Là sont réunis, en grande liesse, tous ceux que la fée attire. Ils ont tous oublié leurs peines et mésaises : ils ont oublié la vie qu’ils vécurent dans les larmes. La fée est bonne et secourable, elle a consolé tous les férus d’amour, tous ceux qui étaient las, tous ceux qui écoutaient dans leur cœur les pensées qui tuent. Elle attendait le chevalier de Rodymont. Lui, sur-le-champ, conte sa mésaventure, dit la demande d’Estoilette.
– Ô Fée, donne-moi ta blanche robe filée au clair de lune.
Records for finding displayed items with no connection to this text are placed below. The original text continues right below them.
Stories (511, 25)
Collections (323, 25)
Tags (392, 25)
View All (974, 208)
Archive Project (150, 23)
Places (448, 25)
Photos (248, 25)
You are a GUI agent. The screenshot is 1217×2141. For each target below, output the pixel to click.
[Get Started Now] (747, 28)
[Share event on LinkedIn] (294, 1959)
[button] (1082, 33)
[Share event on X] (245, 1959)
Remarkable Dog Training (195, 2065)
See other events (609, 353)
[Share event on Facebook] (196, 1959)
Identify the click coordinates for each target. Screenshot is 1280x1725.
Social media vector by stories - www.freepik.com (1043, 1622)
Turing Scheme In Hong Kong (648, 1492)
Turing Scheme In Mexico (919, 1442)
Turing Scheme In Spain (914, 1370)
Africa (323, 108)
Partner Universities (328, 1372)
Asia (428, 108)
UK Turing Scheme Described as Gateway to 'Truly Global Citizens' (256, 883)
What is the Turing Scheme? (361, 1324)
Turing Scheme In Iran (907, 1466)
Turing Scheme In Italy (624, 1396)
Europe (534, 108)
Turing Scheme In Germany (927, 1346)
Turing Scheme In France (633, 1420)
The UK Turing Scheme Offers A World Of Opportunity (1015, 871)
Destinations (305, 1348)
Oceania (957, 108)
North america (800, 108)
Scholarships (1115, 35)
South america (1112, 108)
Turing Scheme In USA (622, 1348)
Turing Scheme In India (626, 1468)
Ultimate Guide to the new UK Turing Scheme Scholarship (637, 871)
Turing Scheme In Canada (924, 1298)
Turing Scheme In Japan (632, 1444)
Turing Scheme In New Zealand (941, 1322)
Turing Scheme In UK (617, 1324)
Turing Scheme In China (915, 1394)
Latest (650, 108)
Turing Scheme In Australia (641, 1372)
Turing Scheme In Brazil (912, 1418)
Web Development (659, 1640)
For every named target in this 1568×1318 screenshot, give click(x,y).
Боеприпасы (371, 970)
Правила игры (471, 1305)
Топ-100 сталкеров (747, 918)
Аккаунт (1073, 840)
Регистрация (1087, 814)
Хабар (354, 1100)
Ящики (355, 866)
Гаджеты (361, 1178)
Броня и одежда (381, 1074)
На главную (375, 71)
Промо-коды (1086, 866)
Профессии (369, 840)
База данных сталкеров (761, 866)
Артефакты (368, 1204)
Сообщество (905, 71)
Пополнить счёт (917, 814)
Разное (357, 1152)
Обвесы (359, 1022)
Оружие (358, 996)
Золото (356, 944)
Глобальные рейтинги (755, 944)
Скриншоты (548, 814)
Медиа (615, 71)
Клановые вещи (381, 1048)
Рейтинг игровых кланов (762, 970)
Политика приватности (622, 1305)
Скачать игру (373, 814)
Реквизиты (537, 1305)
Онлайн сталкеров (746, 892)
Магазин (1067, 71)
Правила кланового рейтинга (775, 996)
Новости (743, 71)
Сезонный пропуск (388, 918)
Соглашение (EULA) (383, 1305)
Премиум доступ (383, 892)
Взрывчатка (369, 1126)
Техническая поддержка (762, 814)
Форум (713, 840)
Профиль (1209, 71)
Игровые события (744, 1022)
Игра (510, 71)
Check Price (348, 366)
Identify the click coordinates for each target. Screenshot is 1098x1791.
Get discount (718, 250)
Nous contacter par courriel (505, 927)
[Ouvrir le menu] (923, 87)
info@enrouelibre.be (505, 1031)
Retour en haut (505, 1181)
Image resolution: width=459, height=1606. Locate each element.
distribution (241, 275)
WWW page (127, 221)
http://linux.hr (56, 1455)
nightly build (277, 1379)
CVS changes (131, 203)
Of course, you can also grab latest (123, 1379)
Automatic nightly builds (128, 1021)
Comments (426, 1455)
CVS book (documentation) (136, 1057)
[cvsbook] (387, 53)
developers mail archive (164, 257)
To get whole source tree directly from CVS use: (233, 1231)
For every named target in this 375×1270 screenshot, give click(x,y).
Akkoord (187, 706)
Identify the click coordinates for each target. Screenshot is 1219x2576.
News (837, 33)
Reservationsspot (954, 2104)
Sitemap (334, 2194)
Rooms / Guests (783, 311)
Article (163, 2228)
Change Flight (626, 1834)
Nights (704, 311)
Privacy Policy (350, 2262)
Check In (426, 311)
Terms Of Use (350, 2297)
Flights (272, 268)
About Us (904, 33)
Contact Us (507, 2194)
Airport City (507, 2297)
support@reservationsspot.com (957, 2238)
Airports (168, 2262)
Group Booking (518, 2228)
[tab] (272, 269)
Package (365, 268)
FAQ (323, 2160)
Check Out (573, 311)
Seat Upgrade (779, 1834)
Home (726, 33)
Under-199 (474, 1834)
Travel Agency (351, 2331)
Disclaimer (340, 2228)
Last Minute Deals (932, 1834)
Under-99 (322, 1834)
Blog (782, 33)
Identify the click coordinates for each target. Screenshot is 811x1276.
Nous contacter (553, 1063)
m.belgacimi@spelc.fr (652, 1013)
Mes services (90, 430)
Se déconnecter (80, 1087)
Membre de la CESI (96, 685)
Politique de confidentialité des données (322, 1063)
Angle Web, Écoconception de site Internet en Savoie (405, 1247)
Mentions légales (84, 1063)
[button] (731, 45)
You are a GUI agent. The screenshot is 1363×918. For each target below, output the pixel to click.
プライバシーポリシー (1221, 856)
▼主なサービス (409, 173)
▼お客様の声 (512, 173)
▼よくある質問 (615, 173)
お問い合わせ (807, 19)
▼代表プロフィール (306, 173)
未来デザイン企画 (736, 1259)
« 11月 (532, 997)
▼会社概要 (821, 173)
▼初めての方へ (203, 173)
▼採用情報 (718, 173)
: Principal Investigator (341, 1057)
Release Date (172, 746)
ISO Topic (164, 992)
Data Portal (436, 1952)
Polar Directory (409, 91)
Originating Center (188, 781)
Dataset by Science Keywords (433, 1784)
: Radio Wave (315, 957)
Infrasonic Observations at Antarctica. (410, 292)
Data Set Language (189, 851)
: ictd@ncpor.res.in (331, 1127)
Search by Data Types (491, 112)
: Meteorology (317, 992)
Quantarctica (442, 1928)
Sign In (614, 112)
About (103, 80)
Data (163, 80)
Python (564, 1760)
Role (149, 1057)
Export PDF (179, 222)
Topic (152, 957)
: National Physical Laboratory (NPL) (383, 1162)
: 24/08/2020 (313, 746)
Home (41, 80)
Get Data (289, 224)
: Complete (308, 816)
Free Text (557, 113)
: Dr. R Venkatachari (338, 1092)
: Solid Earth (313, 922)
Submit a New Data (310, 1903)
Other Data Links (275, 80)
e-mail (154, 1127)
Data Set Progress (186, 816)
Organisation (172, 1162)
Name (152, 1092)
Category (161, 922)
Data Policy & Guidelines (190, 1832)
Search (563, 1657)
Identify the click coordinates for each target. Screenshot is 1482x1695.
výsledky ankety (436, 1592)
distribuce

Estoilette la requiert. Mande-la vers ma dure amie, car, pour moi, je veux mourir.
– Dolent chevalier, pourquoi tant soupirer et gémir ? Ne brise pas ton cœur. Sois mon féal chevalier. Je te baillerai douces consolations et merveilleux électuaires. Ermite ce troubadour qui chante son ancien tourment. Sa chanson est gaie et son cœur aussi. Écoute et fais comme lui.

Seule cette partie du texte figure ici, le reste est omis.